▸ **Exercise directions**: Copy exactly the lines of the data below that run from the line holding "Where should I click to: Select" through the line holding "This screenshot has height=232, width=303.", both ends included.

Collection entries
⁂

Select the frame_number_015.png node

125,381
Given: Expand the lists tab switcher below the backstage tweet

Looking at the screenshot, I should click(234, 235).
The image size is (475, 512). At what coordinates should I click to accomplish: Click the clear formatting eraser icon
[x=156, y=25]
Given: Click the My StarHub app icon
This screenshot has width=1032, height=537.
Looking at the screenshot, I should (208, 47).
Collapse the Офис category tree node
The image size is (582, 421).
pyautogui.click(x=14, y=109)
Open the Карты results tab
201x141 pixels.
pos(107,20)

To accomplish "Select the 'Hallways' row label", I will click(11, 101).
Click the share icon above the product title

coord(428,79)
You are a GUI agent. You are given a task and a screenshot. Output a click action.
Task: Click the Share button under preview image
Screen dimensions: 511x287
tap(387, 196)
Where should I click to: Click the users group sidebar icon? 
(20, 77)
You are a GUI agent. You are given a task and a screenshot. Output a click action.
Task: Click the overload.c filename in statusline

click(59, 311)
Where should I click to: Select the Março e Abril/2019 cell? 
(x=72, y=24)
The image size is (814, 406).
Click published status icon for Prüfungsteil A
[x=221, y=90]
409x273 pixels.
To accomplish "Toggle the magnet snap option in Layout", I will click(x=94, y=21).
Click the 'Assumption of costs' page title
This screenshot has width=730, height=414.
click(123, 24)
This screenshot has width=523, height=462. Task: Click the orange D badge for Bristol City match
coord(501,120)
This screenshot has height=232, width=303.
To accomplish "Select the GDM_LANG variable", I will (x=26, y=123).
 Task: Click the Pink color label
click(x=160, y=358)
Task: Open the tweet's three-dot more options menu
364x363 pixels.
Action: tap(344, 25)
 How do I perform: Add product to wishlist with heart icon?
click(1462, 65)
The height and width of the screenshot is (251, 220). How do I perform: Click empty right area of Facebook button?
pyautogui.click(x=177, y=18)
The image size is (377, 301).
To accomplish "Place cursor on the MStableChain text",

⁂

▸ **Expected answer**:
Where should I click to: Select the Março e Abril/2019 cell? 
(x=72, y=24)
The image size is (814, 406).
Click published status icon for Prüfungsteil A
[x=221, y=90]
409x273 pixels.
To accomplish "Toggle the magnet snap option in Layout", I will click(x=94, y=21).
Click the 'Assumption of costs' page title
This screenshot has width=730, height=414.
click(123, 24)
This screenshot has width=523, height=462. Task: Click the orange D badge for Bristol City match
coord(501,120)
This screenshot has height=232, width=303.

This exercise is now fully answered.